Крис легонько похлопал его по руке и непринужденно заговорил о погоде, будто Эммет знает, как сейчас жарко:
— Ну и жарища, да?
Эммет благодарно кивнул. Остальные вздохнули с облегчением, будто поверили, что Эммет только что зашел сюда с улицы.
Крис оставил Эммета у двери в кабинет доктора Франклина. Эммет остановился и проводил коренастого человечка взглядом.
— Через час за тобой зайду, — бросил он через плечо.
Эммет задержался в вестибюле. «Я свободен», — подумал он и оглянулся. Коридор и вправду пуст. В голове промелькнула мысль о побеге, но ему никуда не хотелось. Даже в этом просторном, открытом коридоре у него кружилась голова, будто нежданно свалилось слишком много свободы.
Доктор Франклин встал со стула и встретил Эммета в дверях:
— Добро пожаловать, добро пожаловать.
Эммет тупо вперил в него взгляд. Он обдумывал, как будет оправдываться — он ведь поддержал Луизу на собрании. Но сейчас он не смог бы объяснить, каким образом он связан с остальными пациентами. Он сам не мог понять, отчего пошел за совершенно незнакомым человеком.
— Присаживайтесь, присаживайтесь, — сказал доктор Франклин, указывая на блестящее кресло красного дерева. — Ну как, привыкаете понемногу?

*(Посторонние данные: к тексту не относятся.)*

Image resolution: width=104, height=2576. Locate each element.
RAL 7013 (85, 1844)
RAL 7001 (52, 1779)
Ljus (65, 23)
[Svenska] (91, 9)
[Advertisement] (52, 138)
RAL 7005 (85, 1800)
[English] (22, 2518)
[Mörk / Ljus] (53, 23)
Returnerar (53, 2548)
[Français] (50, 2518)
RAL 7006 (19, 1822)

«Что я ему скажу?» — суматошно подумал Эммет. Он не представлял себе, как объяснить невероятное смятение последних месяцев — да хотя бы последнего часа — человеку, который сам такого не испытывал. Он мысленно увидел себя среди пациентов в коридоре. Изабель бьет его сумкой. Хуанита воет, прижимая к груди свой надувной мяч. Луиза на кровати какого-то общежития грызет разбитую лампочку, будто крендель. Явственно послышался голос Брюса, называющего его чужим именем.
Перед ним за столом сидел врач. «Как я смогу рассказать ему всю мою жизнь?» — думал Эммет, изучая широкий красно-коричневый галстук доктора с прилипшей каплей сырого яйца посередине. Эммету в сто раз легче было с пациентами, чем с врачами. Эмили, Дафне и Луизе, даже Брюсу и Уинстону не нужно объяснять свое прошлое. Они считали его своим. Эммет не понимал, откуда между людьми появляется дистанция, независимо от их желания и намерений, и что за доверие притягивает его к тем, а не иным людям, встраивает их в его жизнь. Он знал одно: доктор Франклин никогда не был там, где был он сам, и вряд ли возможно хотя бы описать доктору все, что Эммет видел.
Доктор терпеливо улыбнулся ему, ожидая ответа.
— Хорошо, — вяло пробормотал Эммет, будто они сидели где-нибудь в клубе. — Все хорошо.
— Я рад. А как только мы назначим вам новое лечение, все пойдет еще лучше. Мы будем стараться, чтобы ваша жизнь постепенно входила в нормальное русло.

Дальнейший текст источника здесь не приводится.